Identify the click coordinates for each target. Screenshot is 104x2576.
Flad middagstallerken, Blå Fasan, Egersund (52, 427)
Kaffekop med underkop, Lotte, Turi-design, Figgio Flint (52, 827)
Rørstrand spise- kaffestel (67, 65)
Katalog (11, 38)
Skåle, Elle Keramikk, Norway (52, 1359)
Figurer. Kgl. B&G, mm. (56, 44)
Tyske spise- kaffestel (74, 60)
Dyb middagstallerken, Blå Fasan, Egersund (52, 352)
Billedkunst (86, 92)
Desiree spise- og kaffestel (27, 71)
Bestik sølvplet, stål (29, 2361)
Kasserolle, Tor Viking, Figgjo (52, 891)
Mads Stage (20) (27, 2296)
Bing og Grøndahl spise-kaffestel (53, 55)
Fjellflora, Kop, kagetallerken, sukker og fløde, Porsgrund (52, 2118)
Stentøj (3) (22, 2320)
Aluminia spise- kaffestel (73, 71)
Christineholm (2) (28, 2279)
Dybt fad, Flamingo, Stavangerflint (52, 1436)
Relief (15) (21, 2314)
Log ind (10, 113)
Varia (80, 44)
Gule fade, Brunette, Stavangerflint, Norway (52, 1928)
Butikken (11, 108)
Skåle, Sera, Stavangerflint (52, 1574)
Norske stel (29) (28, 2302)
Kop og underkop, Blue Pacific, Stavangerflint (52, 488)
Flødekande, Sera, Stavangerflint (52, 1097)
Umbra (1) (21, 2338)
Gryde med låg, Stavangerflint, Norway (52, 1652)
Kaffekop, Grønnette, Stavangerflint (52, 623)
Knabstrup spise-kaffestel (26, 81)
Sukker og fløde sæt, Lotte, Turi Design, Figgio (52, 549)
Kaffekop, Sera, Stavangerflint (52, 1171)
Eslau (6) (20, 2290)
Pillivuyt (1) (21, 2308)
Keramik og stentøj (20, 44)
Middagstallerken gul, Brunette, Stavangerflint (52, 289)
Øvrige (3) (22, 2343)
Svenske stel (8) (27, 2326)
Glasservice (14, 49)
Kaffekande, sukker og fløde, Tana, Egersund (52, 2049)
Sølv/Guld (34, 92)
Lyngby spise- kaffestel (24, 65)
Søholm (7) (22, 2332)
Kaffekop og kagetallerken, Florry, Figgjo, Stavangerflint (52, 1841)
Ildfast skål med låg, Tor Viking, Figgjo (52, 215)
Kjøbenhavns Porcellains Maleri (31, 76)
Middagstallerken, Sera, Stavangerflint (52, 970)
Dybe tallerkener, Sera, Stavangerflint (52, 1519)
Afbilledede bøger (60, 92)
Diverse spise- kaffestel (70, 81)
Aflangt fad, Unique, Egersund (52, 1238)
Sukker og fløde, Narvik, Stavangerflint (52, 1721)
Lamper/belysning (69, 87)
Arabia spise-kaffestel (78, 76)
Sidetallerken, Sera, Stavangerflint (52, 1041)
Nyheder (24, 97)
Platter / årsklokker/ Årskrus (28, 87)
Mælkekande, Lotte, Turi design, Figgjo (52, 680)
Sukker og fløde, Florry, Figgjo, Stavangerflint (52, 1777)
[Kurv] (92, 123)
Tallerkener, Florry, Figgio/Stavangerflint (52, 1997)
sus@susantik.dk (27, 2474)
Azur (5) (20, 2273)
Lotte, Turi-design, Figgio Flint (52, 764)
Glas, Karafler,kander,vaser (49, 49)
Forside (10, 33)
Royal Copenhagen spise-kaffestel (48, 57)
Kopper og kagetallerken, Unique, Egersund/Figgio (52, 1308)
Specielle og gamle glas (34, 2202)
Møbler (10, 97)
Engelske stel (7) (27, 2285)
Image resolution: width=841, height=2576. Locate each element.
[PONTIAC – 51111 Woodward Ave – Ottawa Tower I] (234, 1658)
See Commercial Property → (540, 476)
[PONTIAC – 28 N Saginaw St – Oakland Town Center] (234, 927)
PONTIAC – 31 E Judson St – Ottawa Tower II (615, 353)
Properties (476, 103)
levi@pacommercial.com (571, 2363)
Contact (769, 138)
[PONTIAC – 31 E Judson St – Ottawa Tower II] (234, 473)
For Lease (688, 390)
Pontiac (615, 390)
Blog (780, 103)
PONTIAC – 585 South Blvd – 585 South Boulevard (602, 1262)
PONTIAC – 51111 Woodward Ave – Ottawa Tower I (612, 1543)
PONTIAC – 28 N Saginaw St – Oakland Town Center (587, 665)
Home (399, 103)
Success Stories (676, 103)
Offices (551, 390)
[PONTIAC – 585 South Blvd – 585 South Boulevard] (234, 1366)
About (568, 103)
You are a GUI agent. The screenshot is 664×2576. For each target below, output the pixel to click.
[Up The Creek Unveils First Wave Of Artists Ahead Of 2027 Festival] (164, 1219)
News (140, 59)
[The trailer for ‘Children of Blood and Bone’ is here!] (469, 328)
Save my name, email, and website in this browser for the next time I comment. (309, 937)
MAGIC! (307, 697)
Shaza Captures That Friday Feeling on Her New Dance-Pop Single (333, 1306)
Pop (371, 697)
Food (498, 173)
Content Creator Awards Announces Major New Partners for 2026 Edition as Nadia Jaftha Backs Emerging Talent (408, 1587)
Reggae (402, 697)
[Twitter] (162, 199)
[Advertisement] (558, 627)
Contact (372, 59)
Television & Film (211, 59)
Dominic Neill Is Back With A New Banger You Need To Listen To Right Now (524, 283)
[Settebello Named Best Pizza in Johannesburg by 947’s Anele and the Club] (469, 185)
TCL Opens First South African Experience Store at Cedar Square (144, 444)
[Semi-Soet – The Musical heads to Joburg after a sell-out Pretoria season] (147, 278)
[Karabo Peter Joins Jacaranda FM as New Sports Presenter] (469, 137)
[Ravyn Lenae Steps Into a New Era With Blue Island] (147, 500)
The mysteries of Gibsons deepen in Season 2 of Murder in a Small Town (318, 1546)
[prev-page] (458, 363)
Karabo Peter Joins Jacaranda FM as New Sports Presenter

AIM OF THE TASK:
Find the word "click" in the entries above. Copy every line that has it.

SOLUTION TO THE PROBLEM:
Identify the click coordinates for each target. Screenshot is 104x2576.
You are a GUI agent. The screenshot is 664×2576. For each target below, output the pixel to click.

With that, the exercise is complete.